*** Block opens ***

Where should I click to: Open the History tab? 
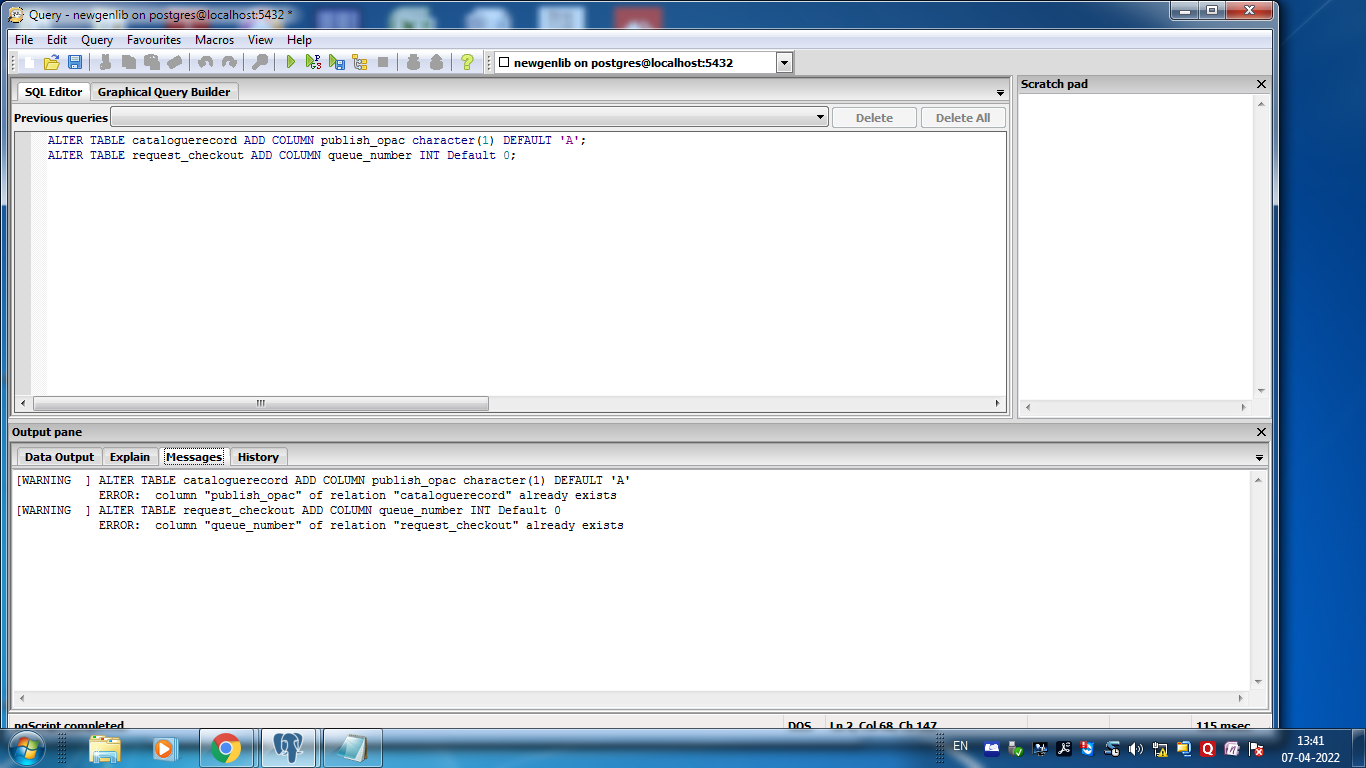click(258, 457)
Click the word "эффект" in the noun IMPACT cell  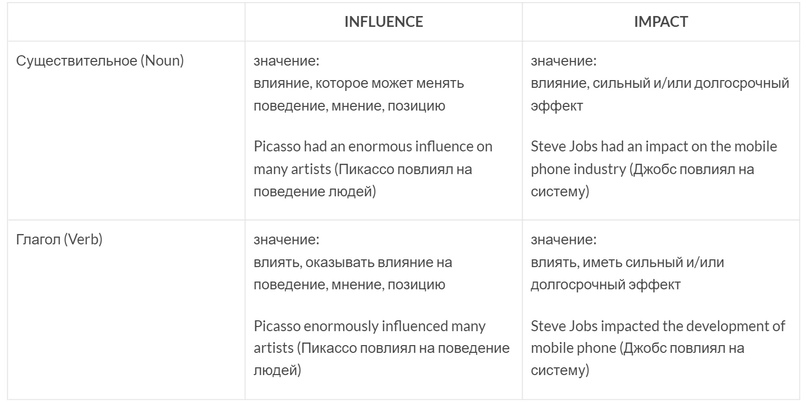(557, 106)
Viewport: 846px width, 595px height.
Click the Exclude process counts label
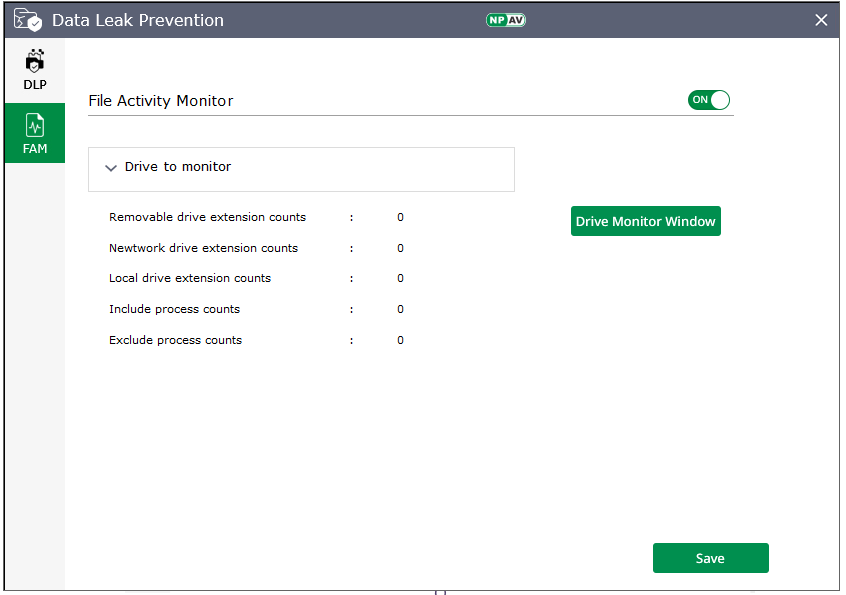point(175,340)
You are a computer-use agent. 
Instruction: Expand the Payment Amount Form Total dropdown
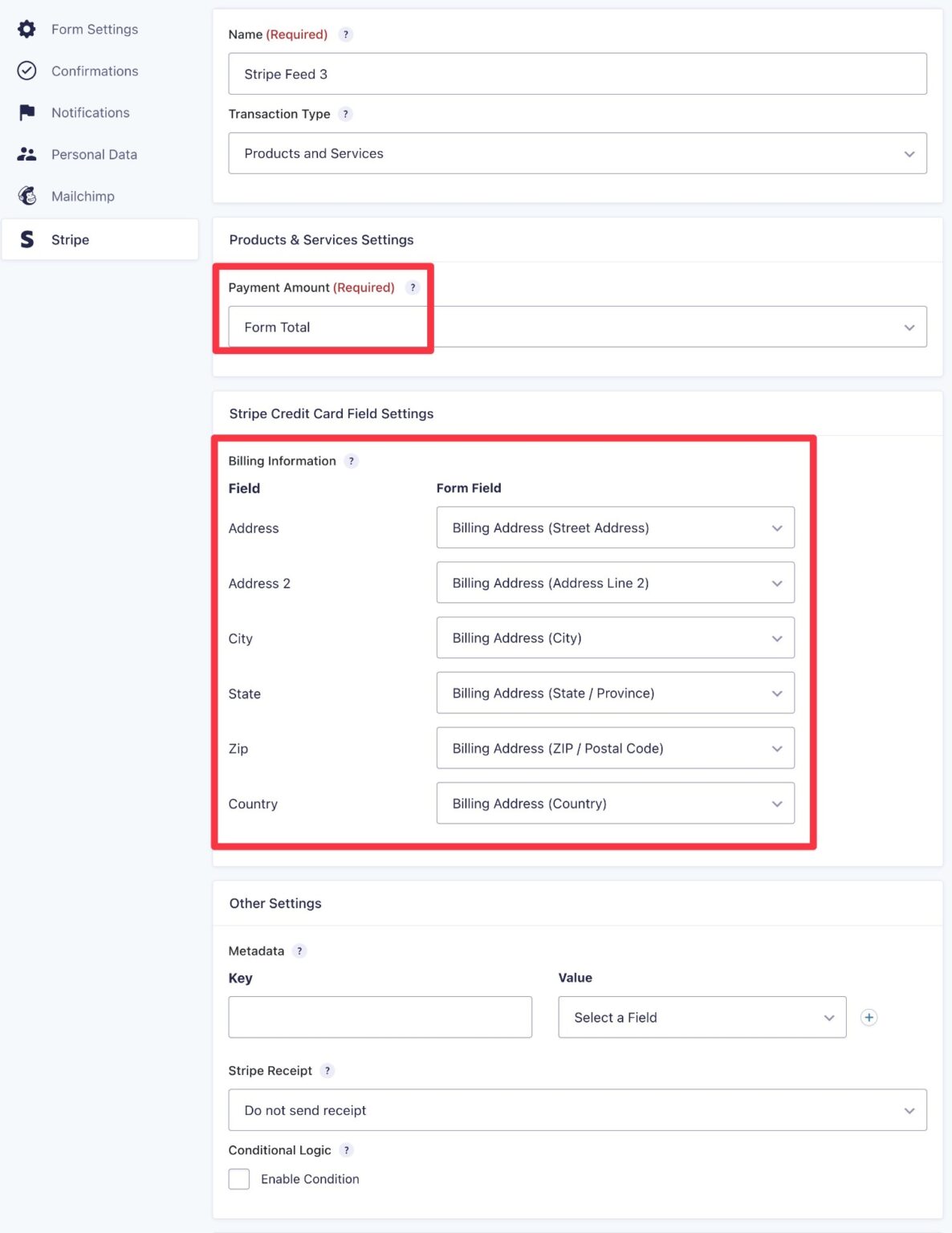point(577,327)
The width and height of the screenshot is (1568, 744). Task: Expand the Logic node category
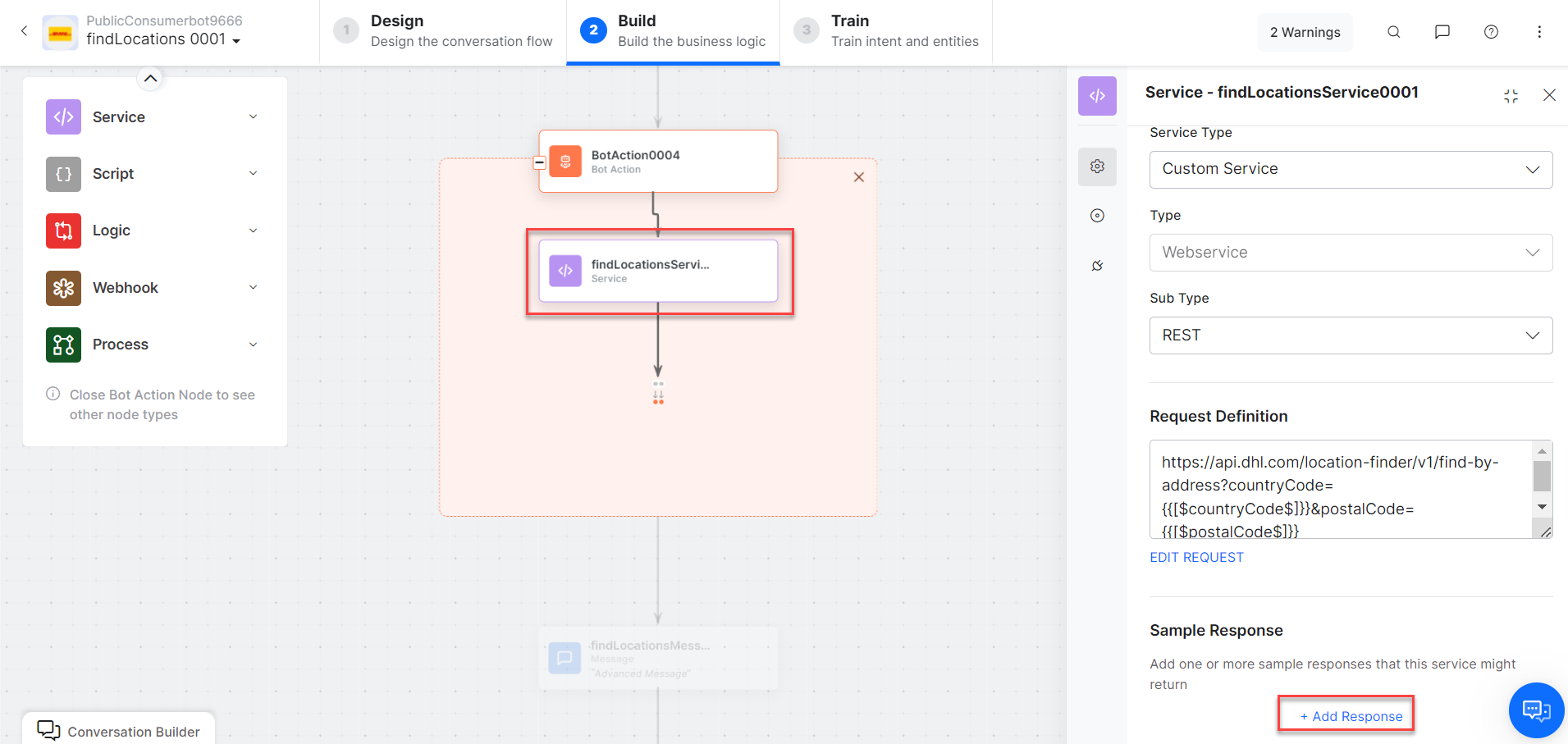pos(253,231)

*** Block closes ***

Copy word for word every line from the one holding "Viewport: 846px width, 595px height." to the end of the listing, both ends included, but do not copy any pictures.

WRITTEN SOLUTION:
Viewport: 846px width, 595px height.
Click the Exclude process counts label
point(175,340)
You are a computer-use agent. 
Instruction: Expand the Payment Amount Form Total dropdown
point(577,327)
The width and height of the screenshot is (1568, 744). Task: Expand the Logic node category
pos(253,231)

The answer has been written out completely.